Workplace Culture Blog Posts

Last month I did a blog post with the business topics most frequently covered here and within those topics, have now aggregated posts done around touch-screen technology (as a part of aforementioned business topic blog post) and Social Media links and commentary.

With this leaving Cloud Computing, Workplace Culture and Customer Service as other business areas of note covered here... I wanted to tackle first Workplace Culture... but, with the statement that it closely links to Customer Service.

The concept behind this coupling notion is that the helpfulness and attitude of a company's employees in many ways can be an indicator of how well those employees feel treated. Someone simply doing their job is one thing, but to do it exceptionally well often requires a combination of personal excellence (pardon the cliche) and a desire to exercise that on behalf of the company. This is going to be particularly true in a customer facing role where someone may not necessarily have to "delight the customer" in order to fulfill their job function.

So... blog posts done around workplace culture:

The most recent was last month and my post about Best Buy included pieces both about the retailer's success and it's People Management. The two things related? Probably...

In Nov 2009 I did a post titled "Employer / Employee Relationship BusinessWeek Pieces"... containing several links from the Nov 16 BW issue. These included both one about the (seemingly outstanding for both the employee and company) Microsoft health coverage and one about the pending talent exodus from companies where employees feel mistreated.

From Sept 2009, I linked to the annual BusinessWeek "Best Places to Launch a Career" and then in Jan 2009, did a post on Fortune Magazine's "100 Best Companies to Work For".
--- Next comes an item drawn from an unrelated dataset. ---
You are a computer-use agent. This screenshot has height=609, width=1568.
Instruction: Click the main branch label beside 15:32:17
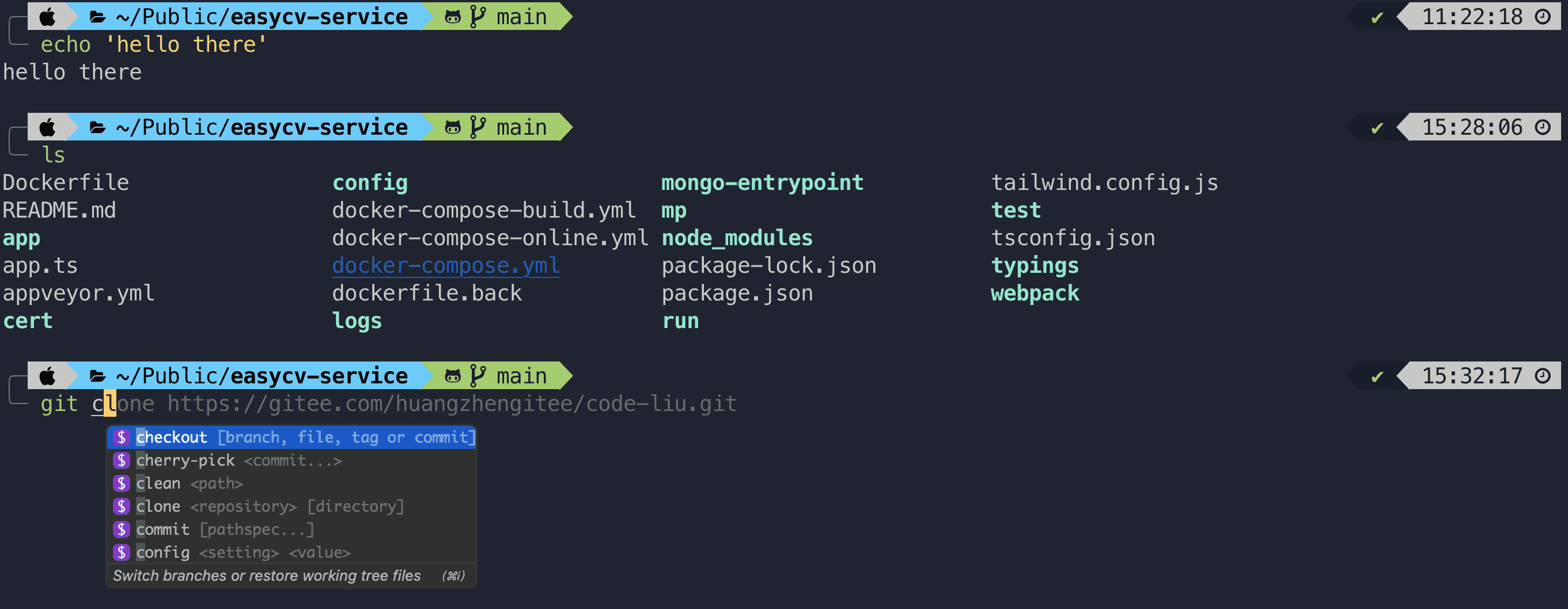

Getting outside the realm of "best places to work" lists, I did a March 2009 post around the Fast Company 2009 "50 Most Innovative Companies" List. Does a company being innovative mean that it's employees have a good work environment? Nah... definitely not, but it sure doesn't hurt as it's going to be tough for a well-intentioned and employee friendly firm to hold onto it's best employees if they're bored.

Two different blog posts about People Management at IBM... from Nov 2009 was a post about the 401K... and IBM's program offering to employees and from Mar 2009 was a post with two different pieces on IBM... one on training and one mentoring.

Finally, in October 2008 I posted a blog entry titled "Corporate Workplace Culture: the Good (Not the Bad or Ugly)." Within that was multiple links about (positive workplace example) companies like Microsoft, Netflix, REI, Costco and Google).

Lots of posts, even more links within those and I think it all comes down to a basic concept... companies that want to do well over the long run have to offer a solid product or service AND have employees that feel valued.

Short-term positive results can certainly be achieved without these employees, but sustainable excellence... not so likely.